┌──

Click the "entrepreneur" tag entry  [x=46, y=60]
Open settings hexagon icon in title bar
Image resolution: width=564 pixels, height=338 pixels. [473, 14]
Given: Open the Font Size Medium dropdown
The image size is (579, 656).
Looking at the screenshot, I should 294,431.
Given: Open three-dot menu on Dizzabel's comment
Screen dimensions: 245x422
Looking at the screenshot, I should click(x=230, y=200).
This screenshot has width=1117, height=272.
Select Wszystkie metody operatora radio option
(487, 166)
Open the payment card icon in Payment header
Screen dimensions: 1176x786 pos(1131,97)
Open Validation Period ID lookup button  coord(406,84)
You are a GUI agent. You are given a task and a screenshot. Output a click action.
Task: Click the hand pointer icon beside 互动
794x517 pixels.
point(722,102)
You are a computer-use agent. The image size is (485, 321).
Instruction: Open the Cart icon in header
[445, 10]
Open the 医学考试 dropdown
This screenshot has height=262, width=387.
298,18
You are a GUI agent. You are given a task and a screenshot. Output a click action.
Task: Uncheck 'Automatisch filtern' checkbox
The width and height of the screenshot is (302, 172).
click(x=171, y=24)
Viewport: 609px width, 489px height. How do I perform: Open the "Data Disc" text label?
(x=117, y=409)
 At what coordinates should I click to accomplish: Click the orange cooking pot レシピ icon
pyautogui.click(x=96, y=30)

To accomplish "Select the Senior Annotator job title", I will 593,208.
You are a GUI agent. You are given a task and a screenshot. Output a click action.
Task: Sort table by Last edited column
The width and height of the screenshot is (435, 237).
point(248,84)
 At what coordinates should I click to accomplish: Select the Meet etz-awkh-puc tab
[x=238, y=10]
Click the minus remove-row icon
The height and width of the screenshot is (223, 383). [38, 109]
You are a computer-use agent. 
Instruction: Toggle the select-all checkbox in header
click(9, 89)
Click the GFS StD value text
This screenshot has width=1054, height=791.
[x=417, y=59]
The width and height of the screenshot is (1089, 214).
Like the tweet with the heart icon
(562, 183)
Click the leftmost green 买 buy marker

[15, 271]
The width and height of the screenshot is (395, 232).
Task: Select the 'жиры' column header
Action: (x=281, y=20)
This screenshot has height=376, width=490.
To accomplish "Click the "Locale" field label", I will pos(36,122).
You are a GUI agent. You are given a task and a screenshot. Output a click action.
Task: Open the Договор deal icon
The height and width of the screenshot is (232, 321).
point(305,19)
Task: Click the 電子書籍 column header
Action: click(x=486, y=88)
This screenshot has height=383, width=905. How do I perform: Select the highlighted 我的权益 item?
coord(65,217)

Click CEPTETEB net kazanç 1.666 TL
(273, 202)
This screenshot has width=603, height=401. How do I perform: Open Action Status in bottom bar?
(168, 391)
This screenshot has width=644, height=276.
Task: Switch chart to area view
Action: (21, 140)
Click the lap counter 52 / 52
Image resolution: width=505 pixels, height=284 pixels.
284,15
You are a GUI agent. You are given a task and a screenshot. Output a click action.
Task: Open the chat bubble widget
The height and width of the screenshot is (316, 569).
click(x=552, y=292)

└──

== REQUIRED WORK ==
Repeat only the stretch of lines starting at the one containing "Like the tweet with the heart icon" and running to the final line of the entries above.

== RESPONSE TO THE TASK ==
Like the tweet with the heart icon
(562, 183)
Click the leftmost green 买 buy marker

[15, 271]
The width and height of the screenshot is (395, 232).
Task: Select the 'жиры' column header
Action: (x=281, y=20)
This screenshot has height=376, width=490.
To accomplish "Click the "Locale" field label", I will pos(36,122).
You are a GUI agent. You are given a task and a screenshot. Output a click action.
Task: Open the Договор deal icon
The height and width of the screenshot is (232, 321).
point(305,19)
Task: Click the 電子書籍 column header
Action: click(x=486, y=88)
This screenshot has height=383, width=905. How do I perform: Select the highlighted 我的权益 item?
coord(65,217)

Click CEPTETEB net kazanç 1.666 TL
(273, 202)
This screenshot has width=603, height=401. How do I perform: Open Action Status in bottom bar?
(168, 391)
This screenshot has width=644, height=276.
Task: Switch chart to area view
Action: (21, 140)
Click the lap counter 52 / 52
Image resolution: width=505 pixels, height=284 pixels.
284,15
You are a GUI agent. You are given a task and a screenshot. Output a click action.
Task: Open the chat bubble widget
The height and width of the screenshot is (316, 569).
click(x=552, y=292)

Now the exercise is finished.